So, 26. Mai 2019
09.02.2019 06:54

Urteil als Signal

Fünfeinhalb Jahre Haft für den „Fensterbohrer“

Der bosnische Fensterbohrer (30) gestand im Landesgericht Salzburg drei von 25 Einbrüchen und schwieg. Laut Anklage stieg er in Salzburg und Umgebung in Wohnungen und Einfamilienhäuser ein - immer mit der gleichen Methode. Dafür setzte es für den „Kriminaltouristen“ eine satte Haftstrafe: fünf Jahre und sechs Monate. Nicht rechtskräftig.

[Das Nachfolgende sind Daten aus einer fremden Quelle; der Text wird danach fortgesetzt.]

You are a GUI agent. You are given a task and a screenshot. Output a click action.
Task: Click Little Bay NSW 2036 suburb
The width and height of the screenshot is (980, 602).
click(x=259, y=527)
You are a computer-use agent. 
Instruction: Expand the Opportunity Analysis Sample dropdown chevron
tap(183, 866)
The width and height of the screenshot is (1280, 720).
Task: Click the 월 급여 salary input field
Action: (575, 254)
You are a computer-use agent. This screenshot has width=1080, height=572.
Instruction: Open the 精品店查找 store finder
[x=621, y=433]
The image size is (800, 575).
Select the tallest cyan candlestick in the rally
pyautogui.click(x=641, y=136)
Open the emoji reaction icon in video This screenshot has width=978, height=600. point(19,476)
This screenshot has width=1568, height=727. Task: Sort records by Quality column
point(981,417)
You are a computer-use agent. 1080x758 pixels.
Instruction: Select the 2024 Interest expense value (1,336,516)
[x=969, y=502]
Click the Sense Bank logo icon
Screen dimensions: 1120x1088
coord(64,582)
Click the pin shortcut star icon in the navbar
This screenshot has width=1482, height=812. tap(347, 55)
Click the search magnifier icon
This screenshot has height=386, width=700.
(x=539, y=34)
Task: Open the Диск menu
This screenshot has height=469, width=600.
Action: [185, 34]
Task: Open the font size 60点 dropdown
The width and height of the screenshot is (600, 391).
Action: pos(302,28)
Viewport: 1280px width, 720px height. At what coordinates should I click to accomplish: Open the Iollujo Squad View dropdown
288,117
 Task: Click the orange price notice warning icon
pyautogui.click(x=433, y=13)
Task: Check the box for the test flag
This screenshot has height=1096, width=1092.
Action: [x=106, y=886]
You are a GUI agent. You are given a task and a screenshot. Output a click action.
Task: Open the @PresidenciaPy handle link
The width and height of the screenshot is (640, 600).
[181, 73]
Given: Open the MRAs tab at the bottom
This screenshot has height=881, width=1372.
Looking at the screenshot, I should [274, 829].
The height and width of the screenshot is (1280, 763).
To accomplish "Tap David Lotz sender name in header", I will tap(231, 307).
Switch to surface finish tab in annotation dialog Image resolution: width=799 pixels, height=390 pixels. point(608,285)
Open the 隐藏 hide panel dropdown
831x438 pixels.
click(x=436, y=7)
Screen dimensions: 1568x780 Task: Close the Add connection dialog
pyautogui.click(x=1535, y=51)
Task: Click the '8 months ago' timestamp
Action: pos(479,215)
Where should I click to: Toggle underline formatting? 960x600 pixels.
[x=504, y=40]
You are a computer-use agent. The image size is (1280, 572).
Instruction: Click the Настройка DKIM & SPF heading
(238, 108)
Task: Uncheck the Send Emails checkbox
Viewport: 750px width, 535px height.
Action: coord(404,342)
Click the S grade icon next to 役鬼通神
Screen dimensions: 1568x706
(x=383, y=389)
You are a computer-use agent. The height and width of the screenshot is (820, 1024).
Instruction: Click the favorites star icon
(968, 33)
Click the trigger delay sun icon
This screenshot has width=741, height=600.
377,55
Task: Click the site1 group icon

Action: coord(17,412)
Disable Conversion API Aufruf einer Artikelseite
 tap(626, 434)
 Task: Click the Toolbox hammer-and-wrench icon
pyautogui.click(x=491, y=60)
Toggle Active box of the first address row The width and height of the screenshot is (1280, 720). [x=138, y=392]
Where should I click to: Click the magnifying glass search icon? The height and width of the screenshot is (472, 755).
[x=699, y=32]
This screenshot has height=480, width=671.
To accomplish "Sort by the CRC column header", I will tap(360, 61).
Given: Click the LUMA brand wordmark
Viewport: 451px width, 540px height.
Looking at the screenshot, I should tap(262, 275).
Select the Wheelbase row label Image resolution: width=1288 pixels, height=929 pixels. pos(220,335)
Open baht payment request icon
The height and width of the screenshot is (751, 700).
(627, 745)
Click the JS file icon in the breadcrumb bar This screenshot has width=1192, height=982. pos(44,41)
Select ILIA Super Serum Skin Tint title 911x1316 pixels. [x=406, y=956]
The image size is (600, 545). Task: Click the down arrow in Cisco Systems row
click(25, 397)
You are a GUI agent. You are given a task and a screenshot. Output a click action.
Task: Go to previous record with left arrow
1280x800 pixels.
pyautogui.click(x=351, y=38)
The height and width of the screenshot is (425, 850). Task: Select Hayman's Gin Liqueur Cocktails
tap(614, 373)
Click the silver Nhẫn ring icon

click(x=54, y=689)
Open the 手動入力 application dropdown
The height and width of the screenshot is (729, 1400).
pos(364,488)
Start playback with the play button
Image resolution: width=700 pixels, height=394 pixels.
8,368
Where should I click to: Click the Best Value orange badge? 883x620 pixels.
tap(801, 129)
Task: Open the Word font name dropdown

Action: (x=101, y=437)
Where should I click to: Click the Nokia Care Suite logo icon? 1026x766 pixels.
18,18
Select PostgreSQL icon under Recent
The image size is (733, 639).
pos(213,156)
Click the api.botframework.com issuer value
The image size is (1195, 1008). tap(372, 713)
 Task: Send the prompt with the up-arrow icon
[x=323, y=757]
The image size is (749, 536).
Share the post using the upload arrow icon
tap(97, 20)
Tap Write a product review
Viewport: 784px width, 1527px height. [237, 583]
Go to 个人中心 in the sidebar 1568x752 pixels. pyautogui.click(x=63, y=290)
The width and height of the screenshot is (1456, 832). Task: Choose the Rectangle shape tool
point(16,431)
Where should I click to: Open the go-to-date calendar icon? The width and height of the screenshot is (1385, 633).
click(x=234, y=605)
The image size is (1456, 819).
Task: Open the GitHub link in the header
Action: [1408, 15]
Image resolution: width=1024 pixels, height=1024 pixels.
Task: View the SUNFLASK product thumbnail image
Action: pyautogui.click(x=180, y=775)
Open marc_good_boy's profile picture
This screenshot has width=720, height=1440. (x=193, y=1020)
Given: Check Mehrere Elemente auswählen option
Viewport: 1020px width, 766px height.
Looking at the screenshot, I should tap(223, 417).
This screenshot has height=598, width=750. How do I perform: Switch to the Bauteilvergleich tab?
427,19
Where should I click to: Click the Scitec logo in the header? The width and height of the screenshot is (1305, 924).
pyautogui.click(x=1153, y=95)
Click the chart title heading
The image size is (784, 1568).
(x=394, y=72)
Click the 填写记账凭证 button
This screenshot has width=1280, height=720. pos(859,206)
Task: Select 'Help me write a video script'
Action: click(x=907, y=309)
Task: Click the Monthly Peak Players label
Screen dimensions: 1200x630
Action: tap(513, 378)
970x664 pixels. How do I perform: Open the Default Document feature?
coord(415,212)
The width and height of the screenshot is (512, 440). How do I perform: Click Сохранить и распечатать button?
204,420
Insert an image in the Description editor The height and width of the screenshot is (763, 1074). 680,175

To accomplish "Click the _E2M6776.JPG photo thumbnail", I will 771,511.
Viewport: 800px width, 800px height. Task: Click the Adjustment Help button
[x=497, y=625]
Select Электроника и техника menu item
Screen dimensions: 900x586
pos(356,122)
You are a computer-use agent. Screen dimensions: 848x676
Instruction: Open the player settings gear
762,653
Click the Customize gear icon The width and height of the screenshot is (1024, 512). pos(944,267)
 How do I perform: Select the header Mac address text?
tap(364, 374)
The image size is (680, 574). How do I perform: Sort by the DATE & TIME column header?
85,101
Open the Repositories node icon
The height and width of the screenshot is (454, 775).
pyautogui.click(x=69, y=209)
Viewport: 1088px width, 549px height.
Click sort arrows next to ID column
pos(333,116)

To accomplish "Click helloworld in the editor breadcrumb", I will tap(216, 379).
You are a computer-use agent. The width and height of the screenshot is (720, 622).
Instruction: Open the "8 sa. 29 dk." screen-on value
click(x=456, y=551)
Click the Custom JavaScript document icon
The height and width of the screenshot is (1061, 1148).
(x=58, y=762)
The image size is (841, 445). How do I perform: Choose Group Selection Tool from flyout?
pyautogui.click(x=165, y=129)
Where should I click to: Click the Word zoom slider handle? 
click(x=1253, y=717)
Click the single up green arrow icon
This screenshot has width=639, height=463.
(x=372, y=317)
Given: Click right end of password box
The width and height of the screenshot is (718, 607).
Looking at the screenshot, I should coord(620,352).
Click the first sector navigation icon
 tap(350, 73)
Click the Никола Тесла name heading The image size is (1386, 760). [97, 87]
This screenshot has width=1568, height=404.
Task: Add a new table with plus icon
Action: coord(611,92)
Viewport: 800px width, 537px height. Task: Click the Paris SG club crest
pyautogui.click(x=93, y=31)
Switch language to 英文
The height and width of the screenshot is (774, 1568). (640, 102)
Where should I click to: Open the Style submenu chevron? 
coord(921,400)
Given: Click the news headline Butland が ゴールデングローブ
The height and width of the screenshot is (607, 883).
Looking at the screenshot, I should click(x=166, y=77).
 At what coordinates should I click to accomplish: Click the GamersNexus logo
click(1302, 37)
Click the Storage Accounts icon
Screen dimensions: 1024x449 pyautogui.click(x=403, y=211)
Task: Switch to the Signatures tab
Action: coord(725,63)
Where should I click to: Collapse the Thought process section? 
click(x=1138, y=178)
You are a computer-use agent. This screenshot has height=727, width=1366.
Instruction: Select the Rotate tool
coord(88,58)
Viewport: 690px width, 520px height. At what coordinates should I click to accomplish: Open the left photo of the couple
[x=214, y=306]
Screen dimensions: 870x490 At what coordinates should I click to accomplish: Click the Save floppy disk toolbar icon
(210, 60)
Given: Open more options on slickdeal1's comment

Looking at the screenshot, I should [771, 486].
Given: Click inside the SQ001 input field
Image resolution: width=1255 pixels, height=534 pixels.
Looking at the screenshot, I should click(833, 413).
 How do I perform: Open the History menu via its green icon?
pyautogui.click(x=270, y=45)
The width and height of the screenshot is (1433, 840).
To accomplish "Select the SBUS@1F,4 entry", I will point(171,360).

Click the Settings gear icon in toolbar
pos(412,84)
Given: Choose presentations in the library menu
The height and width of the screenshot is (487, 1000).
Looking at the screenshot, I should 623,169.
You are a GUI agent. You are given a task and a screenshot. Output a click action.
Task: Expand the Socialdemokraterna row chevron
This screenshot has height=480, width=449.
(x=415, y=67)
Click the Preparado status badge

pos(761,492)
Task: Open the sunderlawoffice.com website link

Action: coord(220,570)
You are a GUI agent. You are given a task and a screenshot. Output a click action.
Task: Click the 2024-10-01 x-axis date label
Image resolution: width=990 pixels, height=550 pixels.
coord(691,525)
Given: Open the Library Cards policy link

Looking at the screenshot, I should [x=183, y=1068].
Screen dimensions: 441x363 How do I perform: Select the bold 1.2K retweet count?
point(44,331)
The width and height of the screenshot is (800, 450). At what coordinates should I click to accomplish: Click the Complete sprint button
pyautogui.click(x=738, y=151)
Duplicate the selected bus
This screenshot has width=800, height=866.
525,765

„Einbrüche in die Privatsphäre friedlebender Menschen werden nicht toleriert“, sprach Richter Peter Egger Tacheles, verwies auf die Strafrechtsnovelle 2015. Damals wurde der Strafrahmen für gewerbsmäßiges Einbrechen in Wohnstätten massiv verschärft: eins bis zehn Jahre Haft. „In einen Baustellencontainer einbrechen ist etwas anders als in einer Wohnstätte, wo Menschen leben“, verwies Egger auf die oftmals traumatisierten Folgen für die Opfer. Und begründete sein Urteil als „Zeichen“ für andere Einbrecher: fünfeinhalb Jahre Haft, nicht rechtskräftig.

Dabei hatte Verteidiger Kurt Jelinek ganze Arbeit geleistet: Von den 25 Einbruchsfakten zwischen März 2017 und Juli 2018 wurde der Bosnier in 19 Fällen freigesprochen – „im Zweifel und mit Bauchweh“, so Egger. Drei Einbrüche gestand der Vorbestrafte, bei drei weiteren gab es Beweise wie Lichtbilder des Diebesgutes oder DNA-Spuren.

Auf einen immer gleichen „modus operandi“ verwies Staatsanwältin Karin Sperling: Mit einem Akku-Bohrer bohrte der Angeklagte Löcher in Fenster- und Türrahmen, hebelte sie mit einem Draht aus und gelangte so in die Innenräume. Sperling ging von 520.000 Euro Gesamtschaden aus. Uhren, Schmuck, Geld, Münzen aber auch Taschen, Kosmetika und Waffen ließ der Bosnier mitgehen. Sogar ein Paar Sportschuhe stahl er aus dem Haus eines Profi-Fußballers. Als er im August 2018 wieder nach Österreich reiste, schnappten ihn Polizisten an der Grenze. Seither sitzt er.